Ahmed Bejaoui, modérateur de la table ronde : l’imagination permet de faire de la fiction une histoire

« C’est aux jeunes qu’on adresse les idées et les réflexions sur le cinéma. D’où le thème de cette rencontre, qui est crucial particulièrement pour ceux qui ont vécu les après-indépendances et qui veulent élaborer un récit national pour légitimer un certains nombre de choses. D’ailleurs, dans l’élaboration d’un projet dans ce sens, le rapport entre l’espace et le temps donne une réelle sensation et permet à l’imagination de faire de la fiction une histoire. Dans un autre sens, les traumatismes dans l’histoire réveillent les mémoires permettant au scénariste d’attaquer son travail ».

Djallal Laarabi, collaborateur au Matin d’Algérie : La vraie histoire est inexistante 

« Pour travailler sur une histoire, il faut réellement s’émerger dans les lieux pour ne pas se perdre dans l’écrit. Il y’a des évènements avérés mais d’autres non. Il y’a beaucoup de choses qu’on devine mais l’histoire vrais c’est celle qui n’existe pas au fait. D’où l’énigme sur la façon de suggérer des thèses qui n’ont pas été proposées dans des scénarios et aboutir, techniquement, à suggérer mais sans trahir ».
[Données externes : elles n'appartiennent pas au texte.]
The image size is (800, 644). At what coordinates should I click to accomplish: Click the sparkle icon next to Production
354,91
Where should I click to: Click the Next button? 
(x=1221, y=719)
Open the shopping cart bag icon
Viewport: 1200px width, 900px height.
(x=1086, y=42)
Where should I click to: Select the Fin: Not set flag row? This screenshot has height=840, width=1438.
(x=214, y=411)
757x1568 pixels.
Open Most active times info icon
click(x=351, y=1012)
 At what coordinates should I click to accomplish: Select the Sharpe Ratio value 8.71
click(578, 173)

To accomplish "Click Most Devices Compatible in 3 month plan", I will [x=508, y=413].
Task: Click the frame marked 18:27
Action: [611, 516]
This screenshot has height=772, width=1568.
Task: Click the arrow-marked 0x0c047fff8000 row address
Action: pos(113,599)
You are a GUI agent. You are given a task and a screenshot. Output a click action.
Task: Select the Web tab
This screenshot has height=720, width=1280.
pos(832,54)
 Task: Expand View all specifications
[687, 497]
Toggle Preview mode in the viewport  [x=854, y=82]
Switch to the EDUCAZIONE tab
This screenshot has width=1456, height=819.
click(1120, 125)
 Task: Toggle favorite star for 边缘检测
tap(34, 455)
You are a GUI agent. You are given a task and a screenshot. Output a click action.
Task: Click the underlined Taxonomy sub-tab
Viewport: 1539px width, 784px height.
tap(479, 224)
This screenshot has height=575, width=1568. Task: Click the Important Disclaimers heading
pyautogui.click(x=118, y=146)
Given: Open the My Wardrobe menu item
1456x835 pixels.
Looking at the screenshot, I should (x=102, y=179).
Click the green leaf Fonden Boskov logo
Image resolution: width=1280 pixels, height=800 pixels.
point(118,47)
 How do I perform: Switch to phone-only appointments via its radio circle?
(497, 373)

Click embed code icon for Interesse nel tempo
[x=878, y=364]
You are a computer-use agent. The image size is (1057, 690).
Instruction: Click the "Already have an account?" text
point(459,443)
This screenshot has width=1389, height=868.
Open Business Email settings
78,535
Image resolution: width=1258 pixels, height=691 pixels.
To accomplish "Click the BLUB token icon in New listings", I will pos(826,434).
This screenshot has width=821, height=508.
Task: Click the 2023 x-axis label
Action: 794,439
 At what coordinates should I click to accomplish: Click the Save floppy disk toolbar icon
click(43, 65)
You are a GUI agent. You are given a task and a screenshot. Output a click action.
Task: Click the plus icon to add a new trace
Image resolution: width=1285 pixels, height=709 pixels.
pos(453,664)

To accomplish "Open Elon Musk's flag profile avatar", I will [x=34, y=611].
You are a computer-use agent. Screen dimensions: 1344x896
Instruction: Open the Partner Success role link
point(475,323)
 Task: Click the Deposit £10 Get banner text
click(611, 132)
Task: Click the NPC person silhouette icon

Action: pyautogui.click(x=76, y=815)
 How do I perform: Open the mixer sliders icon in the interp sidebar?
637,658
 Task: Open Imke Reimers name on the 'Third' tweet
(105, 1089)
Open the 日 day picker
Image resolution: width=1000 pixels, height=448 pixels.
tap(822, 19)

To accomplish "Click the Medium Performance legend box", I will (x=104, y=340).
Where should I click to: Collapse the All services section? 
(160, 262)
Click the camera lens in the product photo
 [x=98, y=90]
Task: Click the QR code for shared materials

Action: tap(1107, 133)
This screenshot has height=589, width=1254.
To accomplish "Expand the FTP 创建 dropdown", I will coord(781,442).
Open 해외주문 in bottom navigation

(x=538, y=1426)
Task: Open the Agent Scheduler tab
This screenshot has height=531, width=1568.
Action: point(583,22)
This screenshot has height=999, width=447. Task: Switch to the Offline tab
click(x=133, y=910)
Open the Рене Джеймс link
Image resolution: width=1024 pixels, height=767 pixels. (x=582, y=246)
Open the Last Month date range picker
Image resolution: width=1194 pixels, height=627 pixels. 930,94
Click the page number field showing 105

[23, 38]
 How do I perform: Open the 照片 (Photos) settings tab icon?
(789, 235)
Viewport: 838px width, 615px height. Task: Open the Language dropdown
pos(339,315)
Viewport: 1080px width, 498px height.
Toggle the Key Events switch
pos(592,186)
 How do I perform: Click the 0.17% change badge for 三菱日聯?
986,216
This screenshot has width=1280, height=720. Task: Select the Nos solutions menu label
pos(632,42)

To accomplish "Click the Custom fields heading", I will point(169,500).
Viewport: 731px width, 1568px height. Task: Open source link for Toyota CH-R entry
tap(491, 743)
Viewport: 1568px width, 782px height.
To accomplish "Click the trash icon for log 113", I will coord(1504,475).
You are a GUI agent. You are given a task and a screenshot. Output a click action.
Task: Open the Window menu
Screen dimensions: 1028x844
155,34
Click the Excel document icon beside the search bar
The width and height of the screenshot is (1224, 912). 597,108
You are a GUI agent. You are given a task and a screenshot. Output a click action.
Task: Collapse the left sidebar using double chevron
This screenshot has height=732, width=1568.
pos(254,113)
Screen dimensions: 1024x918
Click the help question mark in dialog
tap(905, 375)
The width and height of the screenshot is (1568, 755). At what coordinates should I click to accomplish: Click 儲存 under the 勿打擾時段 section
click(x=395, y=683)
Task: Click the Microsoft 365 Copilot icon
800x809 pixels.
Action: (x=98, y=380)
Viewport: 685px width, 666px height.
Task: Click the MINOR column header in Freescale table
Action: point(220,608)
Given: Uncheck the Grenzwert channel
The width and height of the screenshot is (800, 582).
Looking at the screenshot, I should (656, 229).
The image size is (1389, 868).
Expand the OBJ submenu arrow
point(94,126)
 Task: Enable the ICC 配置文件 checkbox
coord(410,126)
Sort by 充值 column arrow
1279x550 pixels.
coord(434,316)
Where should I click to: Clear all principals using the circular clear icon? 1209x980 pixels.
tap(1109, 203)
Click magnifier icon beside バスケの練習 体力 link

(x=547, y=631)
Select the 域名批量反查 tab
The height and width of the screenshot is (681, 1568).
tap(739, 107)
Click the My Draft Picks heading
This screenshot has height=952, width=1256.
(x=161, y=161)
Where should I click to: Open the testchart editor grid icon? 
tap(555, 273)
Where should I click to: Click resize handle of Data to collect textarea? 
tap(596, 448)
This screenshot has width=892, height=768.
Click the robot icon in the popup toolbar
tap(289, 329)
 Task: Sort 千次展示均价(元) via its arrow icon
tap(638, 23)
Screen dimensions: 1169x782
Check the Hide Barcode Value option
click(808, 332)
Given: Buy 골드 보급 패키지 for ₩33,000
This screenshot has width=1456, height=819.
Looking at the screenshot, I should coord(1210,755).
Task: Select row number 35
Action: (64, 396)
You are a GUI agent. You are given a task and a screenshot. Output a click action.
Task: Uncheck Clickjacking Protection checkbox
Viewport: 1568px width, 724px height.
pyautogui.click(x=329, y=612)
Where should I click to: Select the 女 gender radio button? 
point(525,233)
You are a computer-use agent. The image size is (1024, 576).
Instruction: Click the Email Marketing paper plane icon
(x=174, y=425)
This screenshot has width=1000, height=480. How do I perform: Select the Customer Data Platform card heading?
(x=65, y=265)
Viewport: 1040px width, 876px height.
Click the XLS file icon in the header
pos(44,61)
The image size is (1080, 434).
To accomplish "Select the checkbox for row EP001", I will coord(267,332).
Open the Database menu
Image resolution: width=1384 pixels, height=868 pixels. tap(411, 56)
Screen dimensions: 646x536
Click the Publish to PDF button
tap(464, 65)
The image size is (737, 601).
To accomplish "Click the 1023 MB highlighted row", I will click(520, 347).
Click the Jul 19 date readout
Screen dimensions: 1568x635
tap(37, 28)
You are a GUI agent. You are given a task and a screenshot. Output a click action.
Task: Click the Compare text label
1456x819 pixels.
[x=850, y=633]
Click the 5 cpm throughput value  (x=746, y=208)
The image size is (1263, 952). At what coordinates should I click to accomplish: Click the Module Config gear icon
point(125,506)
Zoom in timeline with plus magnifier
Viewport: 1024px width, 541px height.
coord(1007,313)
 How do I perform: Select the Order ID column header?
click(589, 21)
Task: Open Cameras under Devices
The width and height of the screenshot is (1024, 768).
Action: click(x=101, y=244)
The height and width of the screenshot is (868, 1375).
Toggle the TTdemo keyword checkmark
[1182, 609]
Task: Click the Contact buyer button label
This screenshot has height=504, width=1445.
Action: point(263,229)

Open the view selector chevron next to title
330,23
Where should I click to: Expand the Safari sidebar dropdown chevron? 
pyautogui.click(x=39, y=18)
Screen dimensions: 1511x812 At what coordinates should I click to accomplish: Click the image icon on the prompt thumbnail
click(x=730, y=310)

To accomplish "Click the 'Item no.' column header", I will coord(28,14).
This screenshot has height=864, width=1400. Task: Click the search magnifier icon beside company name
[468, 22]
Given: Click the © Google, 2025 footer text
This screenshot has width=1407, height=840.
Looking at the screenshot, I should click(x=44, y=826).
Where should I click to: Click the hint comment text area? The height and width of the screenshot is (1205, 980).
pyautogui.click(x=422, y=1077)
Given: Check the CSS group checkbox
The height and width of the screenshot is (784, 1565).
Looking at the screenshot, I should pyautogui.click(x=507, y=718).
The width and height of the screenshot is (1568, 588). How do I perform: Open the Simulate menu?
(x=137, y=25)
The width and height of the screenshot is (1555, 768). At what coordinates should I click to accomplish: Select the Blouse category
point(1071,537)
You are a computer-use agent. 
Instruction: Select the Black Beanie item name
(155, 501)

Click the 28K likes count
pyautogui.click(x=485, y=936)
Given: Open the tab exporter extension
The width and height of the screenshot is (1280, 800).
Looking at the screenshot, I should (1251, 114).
Patrick Brunie, auteur réalisateur : « L’histoire est présente »  

« En Algérie, les scénarios sont partout. Le scénario de l’histoire est lié à l’argent et est rattaché notamment à des méthodes d’écriture. Dans ce débat, le scénario manque un peu de jeunesse. Ces jeunes dehors, vous raconte des scénarios et l’histoire se déroule au fait devant vous ».